Нет, я не о Комитете буду вести тут речь, а именно о безопасности со строчной буквы. Нужно ли обладать особой мудростью, чтобы понимать: во имя внутреннего спокойствия не следует искусственно провоцировать недовольство, даже тревогу населения. Никакие его слои возбуждать не нужно: выйдя из привычного повиновения, они могут стать опасными. И ведь не в том дело, что поднимется мятеж, а будут созревать разные подспудные настроения. Впрочем, возможно, что Комитет в таких настроениях заинтересован: они оправдывают его деятельность, его террористические акции или намерения. Писатели не взбунтовались, но едва ли они со спокойным равнодушием отнеслись к происходящему. Их ни о чем не спросили, им ничего не разъяснили, их толком даже не информировали ни о чем; их просто запугали. К страху они привыкли. Это так. Но стоит ли их доводить до края? Ведь вот и студенты ко всему привыкли, но, мирные обычно, бессловесные девушки и юноши внезапно стали делать то, что на Западе так естественно привело к майским событиям 1968 года, и что так противоестественно в нашей безмолвной стране.
На скамейках в саду Герценовского института появились надписи масляной краской. На стенах института, на досках в аудиториях, даже на стенах близлежащих улиц возникали ночью надписи. И это было не обычное хулиганское сквернословие, а требования: «Верните профессора…» Пришлось представителям администрации ходить с ведерком и кистью и замазывать. Но ведь можно замазать надписи, а недовольство? А недоверие? А негодование? Все это оказалось устойчивее, чем можно было предположить. В конце апреля 1975 года, в годовщину событий, те же (или другие?) студенты герценовского института устроили забастовку и распространили листовки. В Советском Союзе таких вещей не бывало — нужно было здорово постараться, чтобы их спровоцировать. Мне рассказали, что на другой день после обнаружения листовок несколько студентов бесследно из института исчезли.

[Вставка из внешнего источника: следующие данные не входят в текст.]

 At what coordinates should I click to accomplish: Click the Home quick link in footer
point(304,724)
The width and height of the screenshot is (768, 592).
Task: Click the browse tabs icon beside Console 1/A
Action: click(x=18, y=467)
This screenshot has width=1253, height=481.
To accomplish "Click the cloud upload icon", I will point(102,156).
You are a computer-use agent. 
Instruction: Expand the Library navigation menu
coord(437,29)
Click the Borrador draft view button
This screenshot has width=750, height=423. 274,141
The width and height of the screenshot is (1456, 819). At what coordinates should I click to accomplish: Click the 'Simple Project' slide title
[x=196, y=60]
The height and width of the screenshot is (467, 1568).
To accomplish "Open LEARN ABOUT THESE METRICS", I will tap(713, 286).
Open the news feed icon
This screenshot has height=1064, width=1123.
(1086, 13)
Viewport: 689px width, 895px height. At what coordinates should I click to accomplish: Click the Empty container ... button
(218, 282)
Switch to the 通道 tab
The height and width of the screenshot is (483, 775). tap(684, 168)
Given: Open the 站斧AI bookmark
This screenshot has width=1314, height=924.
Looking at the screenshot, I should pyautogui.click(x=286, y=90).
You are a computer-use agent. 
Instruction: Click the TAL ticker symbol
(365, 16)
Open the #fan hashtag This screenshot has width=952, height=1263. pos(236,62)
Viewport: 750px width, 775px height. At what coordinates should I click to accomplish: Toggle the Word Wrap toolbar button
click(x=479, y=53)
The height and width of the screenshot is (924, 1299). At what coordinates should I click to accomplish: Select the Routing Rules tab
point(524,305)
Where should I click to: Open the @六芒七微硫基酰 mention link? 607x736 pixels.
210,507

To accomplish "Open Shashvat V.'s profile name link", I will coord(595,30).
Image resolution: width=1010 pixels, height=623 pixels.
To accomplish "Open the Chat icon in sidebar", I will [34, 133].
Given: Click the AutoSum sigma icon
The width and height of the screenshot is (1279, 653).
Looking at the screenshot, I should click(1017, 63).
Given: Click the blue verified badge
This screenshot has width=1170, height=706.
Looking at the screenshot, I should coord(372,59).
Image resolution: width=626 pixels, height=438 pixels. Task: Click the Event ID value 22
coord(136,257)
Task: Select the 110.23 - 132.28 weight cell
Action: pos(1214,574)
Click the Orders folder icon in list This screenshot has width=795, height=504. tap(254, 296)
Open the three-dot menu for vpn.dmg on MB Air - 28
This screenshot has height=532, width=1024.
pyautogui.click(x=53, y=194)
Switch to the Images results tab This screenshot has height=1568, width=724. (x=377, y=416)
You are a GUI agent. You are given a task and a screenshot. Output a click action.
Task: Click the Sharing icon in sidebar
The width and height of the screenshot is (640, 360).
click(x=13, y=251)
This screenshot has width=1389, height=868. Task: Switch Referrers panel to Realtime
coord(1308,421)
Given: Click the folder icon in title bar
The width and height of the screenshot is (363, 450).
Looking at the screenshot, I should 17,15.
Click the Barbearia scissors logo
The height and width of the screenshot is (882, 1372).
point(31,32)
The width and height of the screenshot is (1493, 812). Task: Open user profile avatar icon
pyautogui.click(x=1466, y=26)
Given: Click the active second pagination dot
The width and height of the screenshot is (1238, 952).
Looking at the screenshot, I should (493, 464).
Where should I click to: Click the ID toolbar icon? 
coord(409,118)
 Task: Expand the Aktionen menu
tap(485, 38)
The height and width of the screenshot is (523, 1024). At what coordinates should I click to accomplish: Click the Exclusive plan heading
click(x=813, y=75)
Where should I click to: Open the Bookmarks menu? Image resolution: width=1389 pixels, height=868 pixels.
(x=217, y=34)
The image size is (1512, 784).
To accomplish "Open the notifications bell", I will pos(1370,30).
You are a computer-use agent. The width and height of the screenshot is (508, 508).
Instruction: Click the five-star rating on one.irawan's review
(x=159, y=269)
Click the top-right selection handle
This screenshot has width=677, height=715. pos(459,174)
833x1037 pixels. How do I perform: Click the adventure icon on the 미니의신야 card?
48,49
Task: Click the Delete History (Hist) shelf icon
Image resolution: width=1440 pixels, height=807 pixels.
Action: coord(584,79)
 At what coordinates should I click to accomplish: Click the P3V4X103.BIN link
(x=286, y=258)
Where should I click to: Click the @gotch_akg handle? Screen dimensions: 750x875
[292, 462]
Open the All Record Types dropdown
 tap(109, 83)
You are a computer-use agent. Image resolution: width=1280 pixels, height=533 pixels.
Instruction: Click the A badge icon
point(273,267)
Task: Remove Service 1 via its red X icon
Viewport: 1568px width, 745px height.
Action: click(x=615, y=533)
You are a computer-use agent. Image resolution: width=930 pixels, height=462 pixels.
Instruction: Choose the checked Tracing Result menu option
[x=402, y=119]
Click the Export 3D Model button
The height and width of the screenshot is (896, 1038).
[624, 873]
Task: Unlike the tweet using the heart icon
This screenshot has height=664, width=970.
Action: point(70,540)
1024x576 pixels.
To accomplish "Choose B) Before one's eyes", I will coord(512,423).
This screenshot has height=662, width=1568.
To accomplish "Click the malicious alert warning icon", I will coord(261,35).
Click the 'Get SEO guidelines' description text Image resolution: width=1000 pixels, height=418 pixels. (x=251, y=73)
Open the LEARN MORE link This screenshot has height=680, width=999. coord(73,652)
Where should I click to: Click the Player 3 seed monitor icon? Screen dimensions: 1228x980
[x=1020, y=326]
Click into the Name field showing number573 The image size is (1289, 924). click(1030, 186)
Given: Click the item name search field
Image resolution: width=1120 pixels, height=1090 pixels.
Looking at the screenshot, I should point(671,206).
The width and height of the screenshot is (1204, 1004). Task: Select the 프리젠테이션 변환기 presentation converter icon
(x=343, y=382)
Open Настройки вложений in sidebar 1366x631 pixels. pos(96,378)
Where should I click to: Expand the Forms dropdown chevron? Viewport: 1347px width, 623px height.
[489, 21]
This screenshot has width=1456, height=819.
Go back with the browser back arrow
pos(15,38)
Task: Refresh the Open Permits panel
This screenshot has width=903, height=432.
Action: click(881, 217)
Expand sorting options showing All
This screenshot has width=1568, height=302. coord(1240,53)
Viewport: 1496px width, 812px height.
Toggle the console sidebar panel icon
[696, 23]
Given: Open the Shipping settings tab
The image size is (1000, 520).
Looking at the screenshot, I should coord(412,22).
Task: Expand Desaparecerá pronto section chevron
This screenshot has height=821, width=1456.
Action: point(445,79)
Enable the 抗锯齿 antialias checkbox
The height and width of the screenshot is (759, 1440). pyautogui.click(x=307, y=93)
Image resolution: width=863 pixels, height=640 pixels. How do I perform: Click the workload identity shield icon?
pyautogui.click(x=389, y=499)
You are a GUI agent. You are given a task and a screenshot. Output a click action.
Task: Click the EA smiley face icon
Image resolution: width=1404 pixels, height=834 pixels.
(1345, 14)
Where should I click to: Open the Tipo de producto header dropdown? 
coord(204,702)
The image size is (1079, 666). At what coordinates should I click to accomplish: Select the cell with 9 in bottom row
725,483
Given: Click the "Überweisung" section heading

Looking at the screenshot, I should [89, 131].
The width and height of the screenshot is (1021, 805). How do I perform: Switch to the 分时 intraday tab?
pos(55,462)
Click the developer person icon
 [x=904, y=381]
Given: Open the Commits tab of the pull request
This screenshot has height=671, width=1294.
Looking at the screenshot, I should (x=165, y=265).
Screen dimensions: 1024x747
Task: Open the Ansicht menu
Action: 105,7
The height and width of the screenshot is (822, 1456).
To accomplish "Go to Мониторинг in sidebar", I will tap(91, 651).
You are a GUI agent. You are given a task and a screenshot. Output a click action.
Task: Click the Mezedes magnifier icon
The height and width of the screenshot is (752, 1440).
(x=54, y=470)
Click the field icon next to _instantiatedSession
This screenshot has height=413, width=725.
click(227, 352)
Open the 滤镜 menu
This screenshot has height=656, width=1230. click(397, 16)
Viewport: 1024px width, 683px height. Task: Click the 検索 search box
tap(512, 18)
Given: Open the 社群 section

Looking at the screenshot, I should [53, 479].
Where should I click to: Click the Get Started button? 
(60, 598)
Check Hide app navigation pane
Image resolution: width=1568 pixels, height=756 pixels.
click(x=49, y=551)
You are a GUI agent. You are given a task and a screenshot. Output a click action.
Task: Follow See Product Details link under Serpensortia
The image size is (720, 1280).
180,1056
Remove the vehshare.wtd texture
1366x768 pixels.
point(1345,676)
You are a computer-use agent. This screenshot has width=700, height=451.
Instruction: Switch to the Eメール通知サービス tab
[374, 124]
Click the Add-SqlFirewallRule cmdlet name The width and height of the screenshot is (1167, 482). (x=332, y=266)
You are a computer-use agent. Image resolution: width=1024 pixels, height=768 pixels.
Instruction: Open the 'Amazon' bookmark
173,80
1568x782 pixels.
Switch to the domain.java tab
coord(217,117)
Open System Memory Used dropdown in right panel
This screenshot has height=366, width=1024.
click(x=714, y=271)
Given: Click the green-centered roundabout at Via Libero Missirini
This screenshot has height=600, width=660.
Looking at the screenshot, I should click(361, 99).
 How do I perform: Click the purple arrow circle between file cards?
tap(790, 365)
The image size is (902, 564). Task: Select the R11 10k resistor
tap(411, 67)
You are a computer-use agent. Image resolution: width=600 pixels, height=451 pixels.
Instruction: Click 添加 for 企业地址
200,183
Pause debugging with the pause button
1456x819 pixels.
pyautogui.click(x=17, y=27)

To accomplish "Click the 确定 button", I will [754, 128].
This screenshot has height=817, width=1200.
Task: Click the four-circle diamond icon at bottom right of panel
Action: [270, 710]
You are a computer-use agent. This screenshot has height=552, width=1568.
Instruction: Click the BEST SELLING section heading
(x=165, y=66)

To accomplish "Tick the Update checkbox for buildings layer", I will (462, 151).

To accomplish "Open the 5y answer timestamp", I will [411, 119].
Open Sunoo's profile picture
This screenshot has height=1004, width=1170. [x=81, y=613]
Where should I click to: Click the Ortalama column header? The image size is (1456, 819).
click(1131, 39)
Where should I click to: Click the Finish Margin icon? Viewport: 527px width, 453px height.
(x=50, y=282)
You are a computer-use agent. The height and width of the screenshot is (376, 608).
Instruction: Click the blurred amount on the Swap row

В институте силами моих учеников был подготовлен сборник статей под названием: «Стилистические проблемы французской литературы». Он был широко разрекламирован, собрал около четырех тысяч заявок от разных институтов и книжных магазинов страны. Тираж — 4 тысячи экземпляров — был уже напечатан. В книге было мое предисловие, и почти каждый автор — а всего их около двадцати — ссылался на мои работы; понятно, ведь это мои ученики, мое исследовательское направление. 25 апреля, когда изгнали составителя этой книги, было принято решение: уничтожить и весь тираж. Сжечь все четыре тысячи. А потом издать том заново, — убрав упоминание злодейского имени, отныне запретного, обреченного на забвение. Так книга и вышла: моя книга — без моего имени. С цитатами из моих работ — но без ссылок на меня. Беспримерно по цинизму (даже обложка была нарисована моей дочерью)! Уничтожение тиража, четырех тысяч экземпляров, и выпуск в свет фальсификации — разве это не провокация недовольства, пусть даже загнанного глубоко внутрь?
В издательстве «Прогресс» был подготовлен второй том двуязычной антологии «Французские стихи в переводе русских поэтов», здесь я печатал многих молодых поэтов-переводчиков, которых собирался представить читателю в одном ряду с известными мастерами. Тираж не был готов, но все корректуры уже прошли. Эту книгу тоже запретили, набор рассыпали. Может быть и она когда-нибудь выйдет без моего имени и даже как-то пересоставленная? Но живы десятки литераторов, знающих, кто эту книгу придумал, собрал, отредактировал, снабдил вступительной статьей и комментариями. Разве запрет такой книги — не провокация?
Стилистика французской литературы. Русские переводы французской поэзии, классические и современные. Это что, политика? Подрыв государственных основ? Именно в этом я видел цель моего существования и моей работы. И все это оказалось уничтоженным, запрещенным, изуродованным. Пострадали десятки авторов. И сотни, если не больше, слушателей. Им теперь читает лекции мой ученик, но я-то знаю, что доучиться он еще не успел.
А теперь, год спустя, не только имя мое (наряду с именами Ю.Г. Оксмана и В.С. Гроссмана) запрещено упоминать в печати, но и все сочинения, подписанные этими проклятыми именами, во всех библиотеках преданы огню. Труды по теории стиха и теории перевода, по истории французской, немецкой и русской литературе, по стилистике и поэтике.
— Сегодня я была фашисткой, — сказала старая библиотекарша моей знакомой, вернувшись в слезах с работы. — Я жгла работы…
Бросая книги в пламя, она просматривала их. И она не могла никак понять, зачем она это делает? Почему филологические сочинения оказались опасными для ядерной державы? Ей не объяснили ничего, как прежде, год назад, ничего не объяснили ни писателям, ни студентам. Последним просто сказали:
— Профессор Эткинд занимался недозволенной деятельностью и преподавать больше не будет.